L’année 2020, toute pandémique qu’elle eût été, avait réservé un traitement à part au port marocain du détroit de Gibraltar. Avec un trafic conteneurisé de 5,7 MEVP, Tanger Med s’était offert, en pleine année de crise, une progression de 20 % par rapport à 2019. Clairement, il avait profité des arbitrages opérés par les armements dans leur réseau et qui consistaient à s’appuyer sur des ports pivots. Le complexe portuaire enregistrait alors son premier exercice plein depuis l’entrée en service en juin 2019 du TC4, implanté sur la zone d’extension Tanger Med 2 et concédé, pour une durée de trente ans, à APM Terminal (groupe Maersk).
Grâce à cette expansion, la porte d’entrée du Royaume pour le conteneur s’est dotée de deux nouveaux terminaux à conteneurs, TC3 et TC4, qui apportent une capacité additionnelle de 6 MEVP (5 + 1 MEVP). Avec les deux terminaux historiques, créés en 2007 et 2008, de 3 MEVP de Tanger Med 1, l’ensemble a été porté à une capacité nominale de 9 MEVP.
Emprise élargie
En 2021, force est de constater que Tanger a encore élargi son emprise, totalisant 7,17 MEVP, en croissance de 24 % par rapport à 2020. L’entrée en service du TC3 en janvier 2021 n’y est pas étrangère. L’investissement de 240 M€ lui apporte une capacité additionnelle de 1 MEVP.
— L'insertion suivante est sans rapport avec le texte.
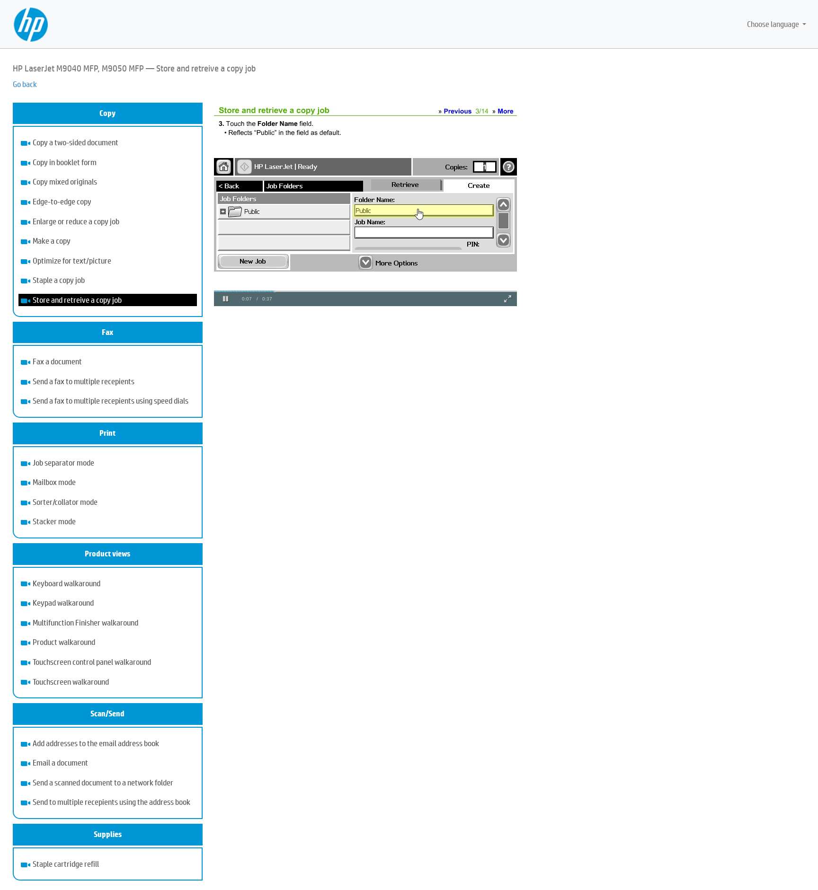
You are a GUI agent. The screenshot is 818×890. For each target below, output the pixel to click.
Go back (25, 84)
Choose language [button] (773, 23)
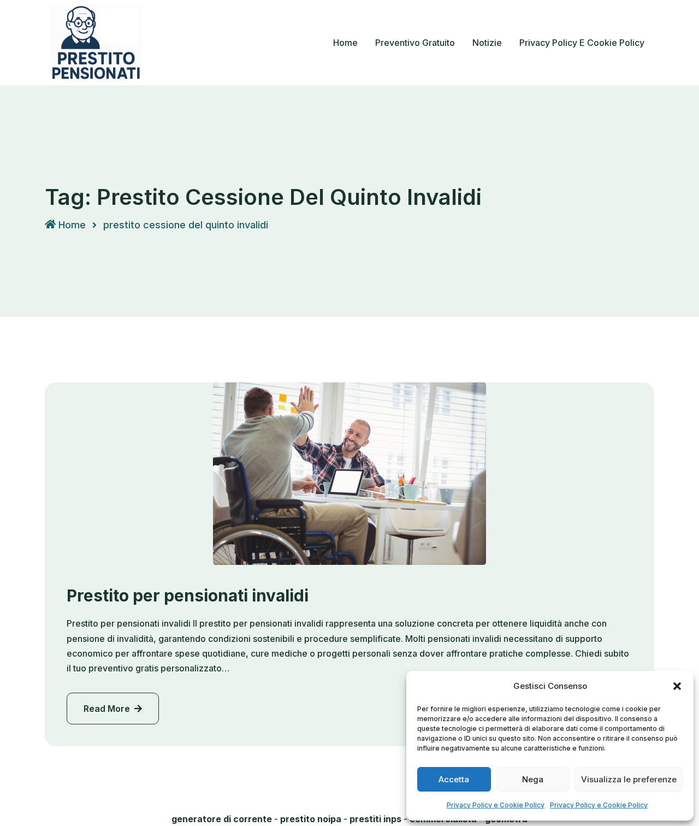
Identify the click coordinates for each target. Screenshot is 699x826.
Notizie (487, 42)
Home (345, 42)
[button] (677, 686)
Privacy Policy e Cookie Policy (495, 805)
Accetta (454, 779)
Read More (108, 708)
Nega (532, 779)
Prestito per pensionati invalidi (188, 595)
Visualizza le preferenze (629, 779)
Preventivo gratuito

Les quatre installations ont accueilli 10 902 navires (+ 12 %) dont 929 de taille supérieure à 290 m (916 en 2020). Pour rappel, avec son extension, Tanger Med est désormais en mesure de traiter simultanément sept grands porte-conteneurs.
Pas de sortie de route pour les véhicules neufs
Au-delà du seul conteneur, le premier port du Maroc, qui concentre à lui seul la moitié du trafic manutentionné du pays, a totalisé 101 Mt de marchandises l’an dernier, en progression de 25 % par rapport à 2020. Deuxième activité notable, le trafic de véhicules neufs sur ses deux terminaux dédiés est repassé au-dessus des 400 000 unités (429 509), en hausse de 20 % par rapport à 2020, année qui avait accusé une chute de 28 %. Il s’agit donc en partie d’un rattrapage. Tanger reste extrêmement dépendant de l’activité des deux constructeurs français implantés localement, Renault à Tanger et Stellantis à Kenitra.
Le trafic de camions a également franchi la barre des 400 000 unités TIR (407 459) à la faveur d’une croissance de 14 % tirée par « une reprise des exportations industrielles, de la bonne performance de la campagne agricole et des exports agro-industriels », mentionnent les services portuaires.
Les passagers, toujours confinés
Le terminal de vracs liquides a terminé l’année sur un trafic de 8,7 Mt (+ 9 %) tandis que le trafic des vracs solides, bien que marginal (342 804 t, + 13 %) est porté par l’embellie de la conjoncture des bobines d’acier, des pales d’éoliennes et des céréales.
Sans surprise, le passager n’a toujours pas retrouvé son étiage et, en baisse de 14 % avec 587 320, reste l’unique victime collatérale de la crise sanitaire pour le port nord-marocain. Et le seul segment à déplorer ces deux dernières années.
Bataille de Gibraltar
Avantageusement placé sur le chemin du commerce maritime mondial Est-Ouest, Tanger avait gagné en 2020 la bataille du transbordement en Méditerranée, selon les éléments de langage de l'Agence spéciale Tanger Méditerranée (TMSA), qui gère le port.
Algésiras, le port espagnol à seulement quelques kilomètres de l’autre côté du détroit de Gibraltar affichait, lui, la stabilité (+ 0,4 %) à 5,1 MEVP. Hub de transbordement historique (85 % des flux totaux), le port andalou ne cache pas une pression concurrentielle accrue depuis l’inauguration en janvier 2021 du TC3, dont la gestion a été confiée à Tanger Alliance (coentreprise entre l’opérateur marocain Marsa Maroc et Eurogate/Contship, ralliés ensuite par Hapag-Lloyd à hauteur de 10 % du capital).
En réaction, l’espagnol multiplie les investissements ferroviaires pour accélérer l’activité hors transbordement. Mais pour l’instant, il subit, son trafic conteneurisé s’est encore replié de 6 % en 2021 (4,8 MEVP) tandis que le transbordement a dévissé de 8 %. La situation a sans doute profité à son jumeau d’en face.